The clock is ticking on the legislative session and advocates are worried the legislation won’t come up for a vote in time. The legislative session adjourns on May 4 and after House passage, unless Republicans agree to waive the rules, it will have to sit on the Senate calendar for three days.
The bill, which died on the calendar last year, has been a priority of Democratic Gov. Dannel P. Malloy’s administration and advocates against domestic violence. Last year, former Arizona Congresswoman Gabby Giffords urged lawmakers to pass the legislation, but it still got hung up on the calendar as time ran out.
Sharkey said that Giffords husband, Mark Kelly, also called him about the legislation, which is a priority of their organization, Americans for Responsible Solutions.
“I urge leaders in the Connecticut House to come together and pass this responsible bill that will help close a loophole that gives dangerous domestic abusers easy access to guns,” Giffords said in a statement Tuesday. “Now is the time for leaders in the House to act, to be responsible, and to help protect Connecticut families. Connecticut can continue to lead the way in keeping guns out of the wrong hands and making our communities safer places to live.”
This year there are two House bills that include language allowing firearms to be removed from certain homes based on an affidavit from a domestic violence victim.
Karen Jarmoc, CEO of the Connecticut Coalition Against Domestic Violence, said Monday that the bills are ready to go and have gone through the proper process.
“House Republicans have compromise language and the votes are there,” Jarmoc said. “There’s no reason at this point for this to be sitting on the House calendar.”
Sharkey agreed that there’s no reason they wouldn’t be running it.
“I think the votes are here to pass it,“ he said.
House Minority Leader Themis Klarides, R-Derby, said Tuesday that they are still finalizing some language and making a lot of improvements to the bill. There are a number of Republican lawmakers who have concerns about the constitutional rights of gun owners and the process the bill creates to take those firearms away without a judicial hearing.
The bill doesn’t have a fiscal note that would hold it up and has been on the calendar since April 14.
Rep. William Tong, D-Stamford, said the bill is in a “good place” and there’s a “rhythm to how” the House goes about its business.
Tong said there is some compromise and constructive conversations going on with Republicans.
“We’re getting there,” Tong said Tuesday. “It’s close.”
However, no one was able to say Tuesday when exactly the bill would be called for debate.
In urging Connecticut lawmakers to approve the legislation, Gifford’s organization pointed out that there is an often lethal link between domestic violence situations and an abuser’s access to firearms in Connecticut.
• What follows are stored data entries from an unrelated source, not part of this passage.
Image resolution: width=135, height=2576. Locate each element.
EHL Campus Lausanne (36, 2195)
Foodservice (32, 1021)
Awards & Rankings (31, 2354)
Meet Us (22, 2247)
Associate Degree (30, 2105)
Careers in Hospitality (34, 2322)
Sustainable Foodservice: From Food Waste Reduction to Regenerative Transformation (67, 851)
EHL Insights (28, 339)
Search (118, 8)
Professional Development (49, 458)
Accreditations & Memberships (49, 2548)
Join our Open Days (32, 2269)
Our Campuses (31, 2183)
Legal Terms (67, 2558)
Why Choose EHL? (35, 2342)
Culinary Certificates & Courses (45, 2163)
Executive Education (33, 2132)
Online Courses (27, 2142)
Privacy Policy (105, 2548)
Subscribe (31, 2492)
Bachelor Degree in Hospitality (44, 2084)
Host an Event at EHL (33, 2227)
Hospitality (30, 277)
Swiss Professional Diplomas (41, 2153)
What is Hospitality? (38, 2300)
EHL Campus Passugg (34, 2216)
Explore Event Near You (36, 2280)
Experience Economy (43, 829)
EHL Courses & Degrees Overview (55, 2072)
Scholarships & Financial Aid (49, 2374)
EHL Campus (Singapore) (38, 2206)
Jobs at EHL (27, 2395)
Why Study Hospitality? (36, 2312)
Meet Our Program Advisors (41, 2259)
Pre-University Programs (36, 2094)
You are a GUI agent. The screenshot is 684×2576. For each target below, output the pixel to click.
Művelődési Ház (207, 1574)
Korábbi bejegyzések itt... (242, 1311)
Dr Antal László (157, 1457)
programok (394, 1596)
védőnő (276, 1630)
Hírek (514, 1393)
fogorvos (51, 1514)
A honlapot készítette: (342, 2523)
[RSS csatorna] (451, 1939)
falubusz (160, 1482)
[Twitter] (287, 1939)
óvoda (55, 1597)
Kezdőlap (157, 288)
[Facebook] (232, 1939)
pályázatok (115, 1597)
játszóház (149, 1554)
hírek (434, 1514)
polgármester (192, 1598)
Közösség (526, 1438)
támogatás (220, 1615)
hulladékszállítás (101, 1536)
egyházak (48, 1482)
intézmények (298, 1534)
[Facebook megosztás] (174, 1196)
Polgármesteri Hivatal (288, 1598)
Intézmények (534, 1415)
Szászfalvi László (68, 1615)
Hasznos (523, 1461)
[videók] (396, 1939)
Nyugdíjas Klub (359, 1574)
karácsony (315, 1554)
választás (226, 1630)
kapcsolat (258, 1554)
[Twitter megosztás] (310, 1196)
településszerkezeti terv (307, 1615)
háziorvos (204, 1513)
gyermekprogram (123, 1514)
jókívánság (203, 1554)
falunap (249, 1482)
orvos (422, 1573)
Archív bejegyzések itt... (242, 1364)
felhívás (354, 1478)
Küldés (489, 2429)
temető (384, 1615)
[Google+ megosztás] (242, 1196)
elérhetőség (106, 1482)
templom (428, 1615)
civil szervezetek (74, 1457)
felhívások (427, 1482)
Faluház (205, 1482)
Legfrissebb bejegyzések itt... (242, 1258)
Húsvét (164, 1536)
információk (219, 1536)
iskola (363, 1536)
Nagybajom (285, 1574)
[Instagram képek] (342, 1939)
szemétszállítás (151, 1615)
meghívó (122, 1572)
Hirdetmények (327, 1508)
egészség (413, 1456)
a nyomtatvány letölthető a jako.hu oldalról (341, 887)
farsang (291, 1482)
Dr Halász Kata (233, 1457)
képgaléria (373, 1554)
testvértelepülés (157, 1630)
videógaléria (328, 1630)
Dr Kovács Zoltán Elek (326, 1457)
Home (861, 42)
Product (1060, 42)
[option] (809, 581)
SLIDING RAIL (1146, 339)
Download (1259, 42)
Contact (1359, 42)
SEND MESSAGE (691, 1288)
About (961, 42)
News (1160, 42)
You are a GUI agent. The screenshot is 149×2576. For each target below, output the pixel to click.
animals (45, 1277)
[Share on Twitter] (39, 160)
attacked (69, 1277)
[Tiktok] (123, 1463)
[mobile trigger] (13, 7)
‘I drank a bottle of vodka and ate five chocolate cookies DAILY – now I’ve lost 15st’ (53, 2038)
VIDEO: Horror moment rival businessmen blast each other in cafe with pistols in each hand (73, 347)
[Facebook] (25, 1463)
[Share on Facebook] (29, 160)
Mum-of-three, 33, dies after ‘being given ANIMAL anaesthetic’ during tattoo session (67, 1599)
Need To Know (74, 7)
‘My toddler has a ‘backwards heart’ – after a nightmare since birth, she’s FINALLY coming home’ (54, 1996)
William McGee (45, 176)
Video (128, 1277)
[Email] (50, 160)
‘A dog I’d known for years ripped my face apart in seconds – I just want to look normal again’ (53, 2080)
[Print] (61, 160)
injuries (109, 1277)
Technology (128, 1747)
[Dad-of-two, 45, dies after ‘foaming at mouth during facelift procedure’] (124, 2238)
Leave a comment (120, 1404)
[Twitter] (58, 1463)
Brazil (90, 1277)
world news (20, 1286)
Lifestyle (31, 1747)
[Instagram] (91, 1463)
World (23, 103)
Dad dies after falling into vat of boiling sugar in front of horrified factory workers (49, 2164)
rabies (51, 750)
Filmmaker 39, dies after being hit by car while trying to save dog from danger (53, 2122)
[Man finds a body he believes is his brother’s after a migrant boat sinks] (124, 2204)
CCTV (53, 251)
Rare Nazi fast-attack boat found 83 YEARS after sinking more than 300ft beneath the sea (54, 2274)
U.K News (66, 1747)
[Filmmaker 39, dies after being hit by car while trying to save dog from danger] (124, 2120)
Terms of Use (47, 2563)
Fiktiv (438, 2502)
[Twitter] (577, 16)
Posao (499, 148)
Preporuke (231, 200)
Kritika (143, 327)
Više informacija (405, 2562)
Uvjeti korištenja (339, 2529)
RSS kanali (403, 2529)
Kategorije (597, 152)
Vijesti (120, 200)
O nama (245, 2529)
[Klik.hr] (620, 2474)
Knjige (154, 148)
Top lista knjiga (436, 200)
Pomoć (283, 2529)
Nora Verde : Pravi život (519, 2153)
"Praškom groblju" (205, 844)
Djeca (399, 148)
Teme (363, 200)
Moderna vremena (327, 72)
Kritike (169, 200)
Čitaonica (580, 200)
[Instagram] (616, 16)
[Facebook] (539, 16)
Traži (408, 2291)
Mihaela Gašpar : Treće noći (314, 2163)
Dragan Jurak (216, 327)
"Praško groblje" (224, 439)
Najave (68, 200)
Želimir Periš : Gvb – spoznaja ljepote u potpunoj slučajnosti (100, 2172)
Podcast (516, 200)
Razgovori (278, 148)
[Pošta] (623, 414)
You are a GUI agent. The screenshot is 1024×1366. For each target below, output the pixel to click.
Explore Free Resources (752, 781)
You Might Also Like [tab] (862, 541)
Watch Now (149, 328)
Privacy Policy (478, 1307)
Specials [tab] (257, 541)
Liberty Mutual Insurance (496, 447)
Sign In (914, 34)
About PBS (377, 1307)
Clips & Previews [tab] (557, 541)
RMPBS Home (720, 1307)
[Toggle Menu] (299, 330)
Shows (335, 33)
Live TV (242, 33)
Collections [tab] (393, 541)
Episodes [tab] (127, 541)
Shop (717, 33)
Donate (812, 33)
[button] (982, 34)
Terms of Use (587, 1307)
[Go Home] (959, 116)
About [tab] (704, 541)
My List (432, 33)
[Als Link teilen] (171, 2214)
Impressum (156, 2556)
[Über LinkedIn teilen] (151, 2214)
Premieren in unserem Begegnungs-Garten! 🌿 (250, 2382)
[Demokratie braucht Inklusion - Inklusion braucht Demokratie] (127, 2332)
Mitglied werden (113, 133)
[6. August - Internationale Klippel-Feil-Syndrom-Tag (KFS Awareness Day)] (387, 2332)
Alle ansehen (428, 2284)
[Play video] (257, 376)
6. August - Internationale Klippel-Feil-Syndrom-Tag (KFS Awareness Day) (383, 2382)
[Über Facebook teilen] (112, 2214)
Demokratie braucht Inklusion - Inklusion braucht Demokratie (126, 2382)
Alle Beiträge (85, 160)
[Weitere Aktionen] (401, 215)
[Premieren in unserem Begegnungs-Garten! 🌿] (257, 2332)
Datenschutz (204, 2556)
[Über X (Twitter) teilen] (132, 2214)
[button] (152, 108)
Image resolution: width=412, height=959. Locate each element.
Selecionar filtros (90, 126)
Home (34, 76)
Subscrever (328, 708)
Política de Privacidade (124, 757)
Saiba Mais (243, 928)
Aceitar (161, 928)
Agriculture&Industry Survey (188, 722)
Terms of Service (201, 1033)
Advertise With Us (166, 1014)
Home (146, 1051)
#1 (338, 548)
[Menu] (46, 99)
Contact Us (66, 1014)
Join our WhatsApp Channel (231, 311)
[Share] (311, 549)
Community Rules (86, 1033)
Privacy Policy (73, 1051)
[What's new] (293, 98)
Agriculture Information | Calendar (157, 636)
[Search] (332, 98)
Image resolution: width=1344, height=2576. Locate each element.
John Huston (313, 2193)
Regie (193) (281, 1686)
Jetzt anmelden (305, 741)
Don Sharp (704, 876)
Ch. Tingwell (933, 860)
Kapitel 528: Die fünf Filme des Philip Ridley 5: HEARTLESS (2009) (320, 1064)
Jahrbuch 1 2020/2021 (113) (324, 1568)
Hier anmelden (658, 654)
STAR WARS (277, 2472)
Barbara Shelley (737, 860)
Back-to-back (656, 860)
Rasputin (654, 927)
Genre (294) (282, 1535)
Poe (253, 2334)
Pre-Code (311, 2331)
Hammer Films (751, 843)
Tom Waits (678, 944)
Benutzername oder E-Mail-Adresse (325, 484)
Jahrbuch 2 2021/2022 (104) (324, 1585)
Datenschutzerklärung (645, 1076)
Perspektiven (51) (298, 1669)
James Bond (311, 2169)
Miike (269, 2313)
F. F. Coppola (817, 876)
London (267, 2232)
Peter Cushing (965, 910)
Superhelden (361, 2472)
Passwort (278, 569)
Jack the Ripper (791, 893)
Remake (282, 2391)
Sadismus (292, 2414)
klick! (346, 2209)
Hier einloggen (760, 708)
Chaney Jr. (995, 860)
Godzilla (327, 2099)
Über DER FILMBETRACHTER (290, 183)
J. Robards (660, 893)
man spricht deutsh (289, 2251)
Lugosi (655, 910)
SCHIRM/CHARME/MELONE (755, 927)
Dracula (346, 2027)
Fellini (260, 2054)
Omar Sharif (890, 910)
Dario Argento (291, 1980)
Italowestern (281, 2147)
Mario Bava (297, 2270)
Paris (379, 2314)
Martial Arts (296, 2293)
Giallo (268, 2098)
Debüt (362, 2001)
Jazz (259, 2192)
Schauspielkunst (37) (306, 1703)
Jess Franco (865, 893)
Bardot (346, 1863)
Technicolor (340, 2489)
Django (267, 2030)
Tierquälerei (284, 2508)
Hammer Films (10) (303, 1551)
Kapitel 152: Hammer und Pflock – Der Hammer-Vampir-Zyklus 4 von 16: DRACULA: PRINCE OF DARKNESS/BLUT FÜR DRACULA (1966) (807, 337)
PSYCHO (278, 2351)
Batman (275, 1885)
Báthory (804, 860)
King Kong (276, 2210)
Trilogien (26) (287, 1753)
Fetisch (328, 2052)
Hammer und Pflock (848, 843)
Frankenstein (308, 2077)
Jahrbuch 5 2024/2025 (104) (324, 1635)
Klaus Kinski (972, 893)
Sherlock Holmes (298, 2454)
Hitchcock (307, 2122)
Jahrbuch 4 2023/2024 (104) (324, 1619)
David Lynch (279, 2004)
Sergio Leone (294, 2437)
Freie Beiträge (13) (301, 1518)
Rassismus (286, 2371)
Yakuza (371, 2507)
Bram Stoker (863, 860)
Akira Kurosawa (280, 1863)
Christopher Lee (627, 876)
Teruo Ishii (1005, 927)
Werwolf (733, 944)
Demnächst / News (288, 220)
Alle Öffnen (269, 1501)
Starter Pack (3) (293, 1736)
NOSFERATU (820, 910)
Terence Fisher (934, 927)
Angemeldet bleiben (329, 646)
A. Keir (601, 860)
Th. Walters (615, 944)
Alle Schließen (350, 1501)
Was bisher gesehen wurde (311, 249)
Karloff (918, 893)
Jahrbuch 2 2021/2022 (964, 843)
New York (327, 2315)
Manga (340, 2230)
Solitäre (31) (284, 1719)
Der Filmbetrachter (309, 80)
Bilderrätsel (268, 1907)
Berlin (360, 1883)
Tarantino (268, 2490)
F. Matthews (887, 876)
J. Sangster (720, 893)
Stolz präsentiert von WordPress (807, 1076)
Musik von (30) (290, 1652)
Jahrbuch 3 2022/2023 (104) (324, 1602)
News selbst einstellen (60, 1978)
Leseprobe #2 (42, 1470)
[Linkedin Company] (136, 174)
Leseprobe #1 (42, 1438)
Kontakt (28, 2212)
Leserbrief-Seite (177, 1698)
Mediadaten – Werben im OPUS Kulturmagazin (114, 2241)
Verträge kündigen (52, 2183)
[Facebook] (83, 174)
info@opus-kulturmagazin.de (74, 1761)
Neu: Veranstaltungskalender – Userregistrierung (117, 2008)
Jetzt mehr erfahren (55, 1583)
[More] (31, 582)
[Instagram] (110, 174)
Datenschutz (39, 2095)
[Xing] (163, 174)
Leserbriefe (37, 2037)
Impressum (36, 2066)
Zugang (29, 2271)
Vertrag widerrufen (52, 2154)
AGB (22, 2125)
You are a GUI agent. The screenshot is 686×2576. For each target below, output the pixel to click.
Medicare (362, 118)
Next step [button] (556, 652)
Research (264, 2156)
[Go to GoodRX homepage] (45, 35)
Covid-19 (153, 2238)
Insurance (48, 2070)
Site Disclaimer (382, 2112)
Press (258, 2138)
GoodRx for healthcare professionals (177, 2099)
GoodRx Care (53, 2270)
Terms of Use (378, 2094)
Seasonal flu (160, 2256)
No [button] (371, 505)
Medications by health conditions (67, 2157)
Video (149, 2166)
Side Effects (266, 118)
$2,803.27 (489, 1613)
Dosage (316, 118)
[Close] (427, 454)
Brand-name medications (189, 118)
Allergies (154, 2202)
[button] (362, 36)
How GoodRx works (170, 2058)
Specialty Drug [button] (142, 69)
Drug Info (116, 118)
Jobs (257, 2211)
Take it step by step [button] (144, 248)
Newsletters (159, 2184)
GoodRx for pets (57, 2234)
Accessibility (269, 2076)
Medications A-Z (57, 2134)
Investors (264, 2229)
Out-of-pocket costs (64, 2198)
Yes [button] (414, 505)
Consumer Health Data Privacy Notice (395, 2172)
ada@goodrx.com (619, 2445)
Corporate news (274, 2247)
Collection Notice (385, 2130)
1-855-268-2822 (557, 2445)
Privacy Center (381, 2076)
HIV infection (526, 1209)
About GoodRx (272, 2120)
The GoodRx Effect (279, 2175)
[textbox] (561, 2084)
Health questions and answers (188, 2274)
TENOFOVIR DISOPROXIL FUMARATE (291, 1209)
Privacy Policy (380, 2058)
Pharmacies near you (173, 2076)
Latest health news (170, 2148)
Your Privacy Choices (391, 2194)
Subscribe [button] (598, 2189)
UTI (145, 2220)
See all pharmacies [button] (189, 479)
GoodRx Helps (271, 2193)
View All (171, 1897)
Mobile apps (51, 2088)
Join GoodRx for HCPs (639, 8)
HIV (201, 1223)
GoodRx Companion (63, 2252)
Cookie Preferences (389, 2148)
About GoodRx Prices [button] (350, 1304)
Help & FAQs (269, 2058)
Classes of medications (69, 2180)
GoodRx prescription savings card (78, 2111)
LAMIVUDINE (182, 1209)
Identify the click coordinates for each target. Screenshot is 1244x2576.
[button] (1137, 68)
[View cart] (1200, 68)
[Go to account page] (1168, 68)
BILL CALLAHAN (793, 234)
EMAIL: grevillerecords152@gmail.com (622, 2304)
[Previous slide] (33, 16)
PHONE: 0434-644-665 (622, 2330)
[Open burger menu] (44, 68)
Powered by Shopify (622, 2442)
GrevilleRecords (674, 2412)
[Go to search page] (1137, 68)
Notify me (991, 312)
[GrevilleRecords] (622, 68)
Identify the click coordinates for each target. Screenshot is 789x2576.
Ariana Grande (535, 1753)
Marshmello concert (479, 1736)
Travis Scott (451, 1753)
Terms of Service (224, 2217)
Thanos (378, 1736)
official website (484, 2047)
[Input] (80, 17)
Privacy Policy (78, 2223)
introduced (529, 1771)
Between 2000 and 2011, 175 people in the state of Connecticut were killed by an intimate partner, and 38 percent of these homicides were committed with a gun. In 2010, more than 90 percent of Connecticut domestic violence homicide victims were women.
The Connecticut Citizens Defense League, a Second Amendment group, has said the legislation is about guns, and not about domestic violence.
Scott Wilson, president of the CCDL, said “they’re saying it’s not about guns, but it’s about guns.”
Wilson worries that a person could use the legislation to make a false claim against a spouse or a partner in order to gain an advantage over custody or control of property or children.
Second Amendment supporters argued that the state already has a law on the books that would protect domestic violence victims from their abuser and creating another one was unnecessary.
They said the bill would violate due process rights for gun owners.